Purpose
Several ocular conditions including keratoconus, myopia and glaucoma are associated with mechanical changes in the eye. To properly characterize these changes, it is necessary to first quantify the baseline mechanical properties of the healthy eye. Among the key parameters governing the mechanical response of the eye is GSI, the transverse shear modulus of the sclera. However, how this property varies with depth and location is unknown. Thus, our objective was to measure the depth-dependent transverse shear modulus of the superior, inferior, nasal and temporal regions of the human anterior sclera. Given that GSI in the cornea is highest in the anterior stroma--possibly as an adaptation to shear stress from blinking--we hypothesized that GSI in the sclera would also be highest near the outer surface.
Methods
A total of 24 specimens from the superior, inferior, nasal and temporal sclera on 6 human corneoscleral rims were subjected to 5% shear strain in the superior-inferior direction using a specialized microscope-mounted mechanical testing device.
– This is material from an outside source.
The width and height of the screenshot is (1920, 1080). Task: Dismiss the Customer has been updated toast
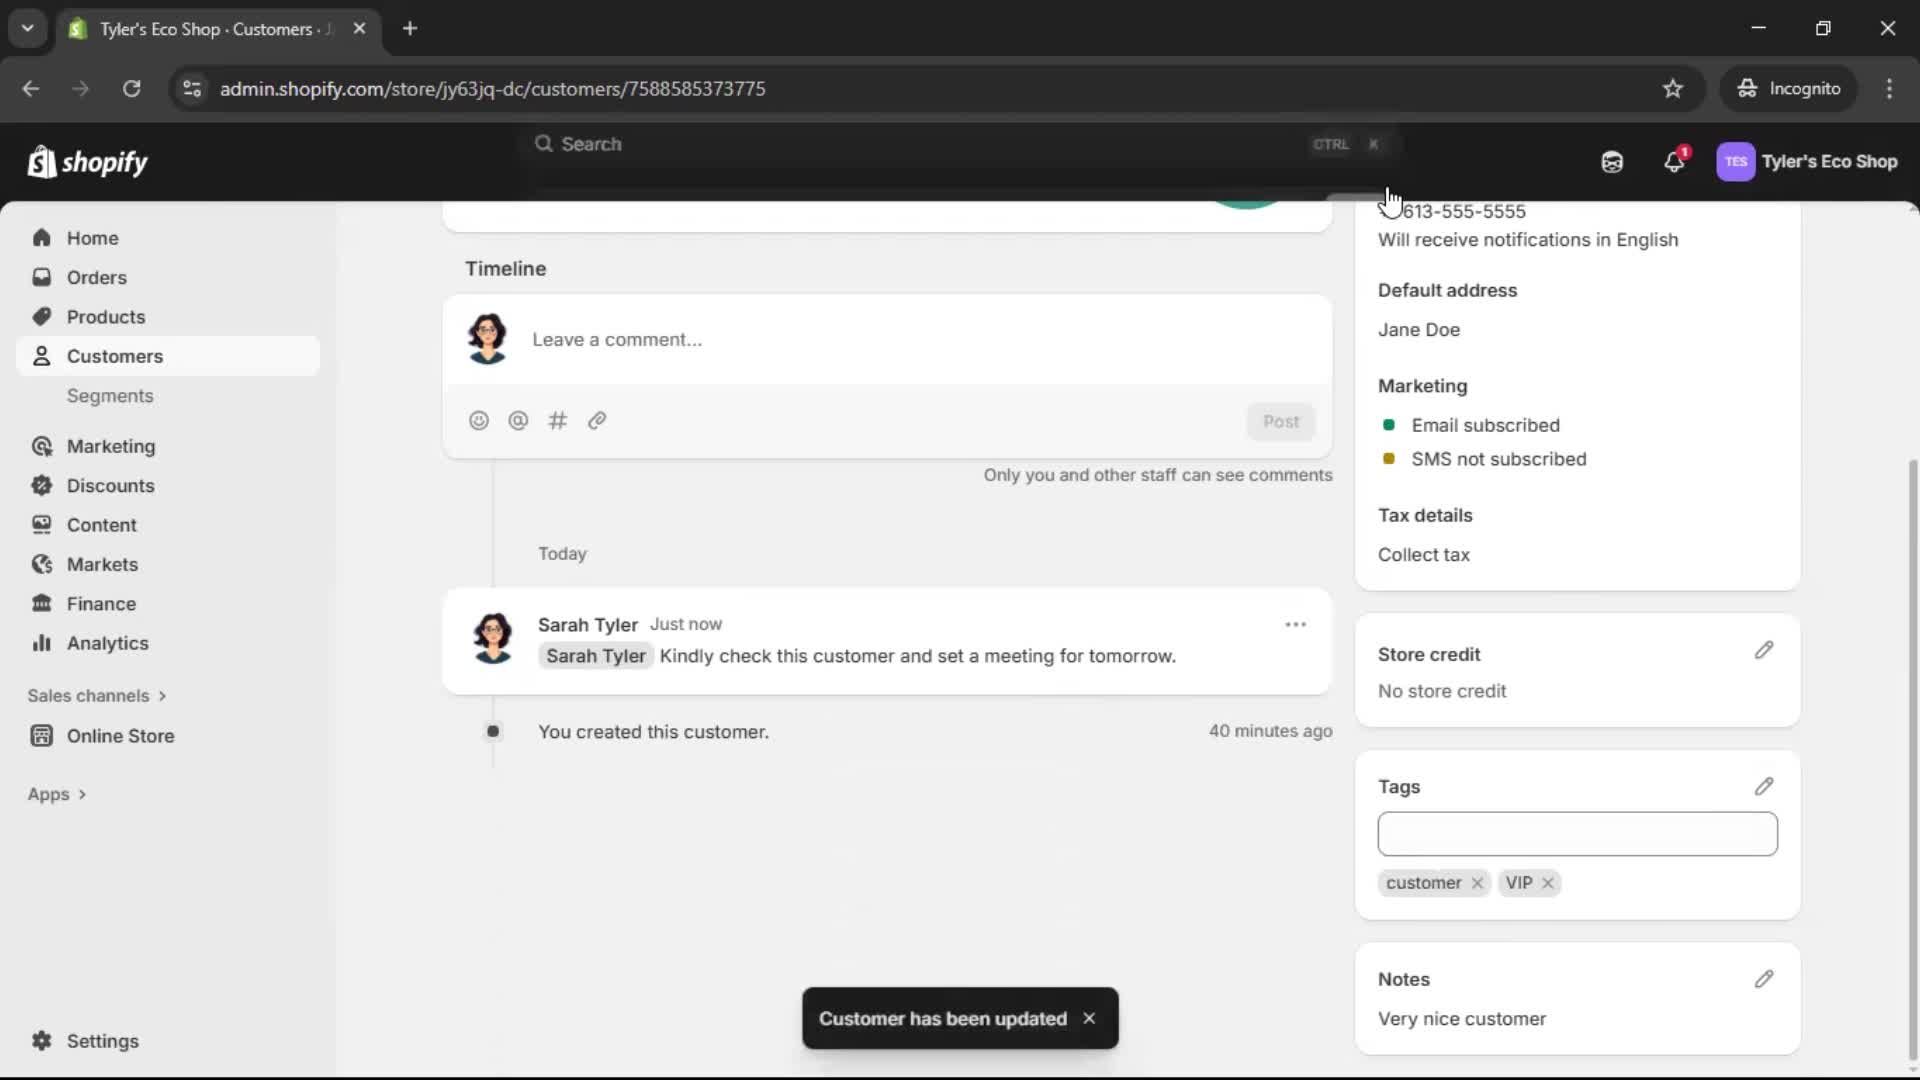point(1089,1018)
From the acquired images and measurements of the applied stress, the depth-dependent transverse shear modulus of each specimen was determined.
Results
In all locations, GSI was generally highest near the outer surface and peaked at around 30% depth (Figure 1). However, only in the inferior sclera were differences in GSI with depth statistically significant. As hypothesized, in every cardinal location, the correlation between GSI in the sclera and GSI in the cornea was significant (though GSI was approximately 5 times higher in the sclera). A modest correlation (R2 = 0.54-0.62) was found in the superior, temporal and nasal regions while a strong correlation (R2 = 0.92) was found in the inferior region.
Conclusions
The heterogeneity of GSI in the sclera across depth may be attributed to an adaptation to differences in endured shear stress across its depth. However, the correlation between GSI in the cornea and sclera suggests an additional purpose—to minimize stress concentrations that occur at abrupt material interfaces. In general, the findings of this study suggest a promising method for quantifying differences in the depth- and location-dependent shear modulus of healthy and diseased scleras.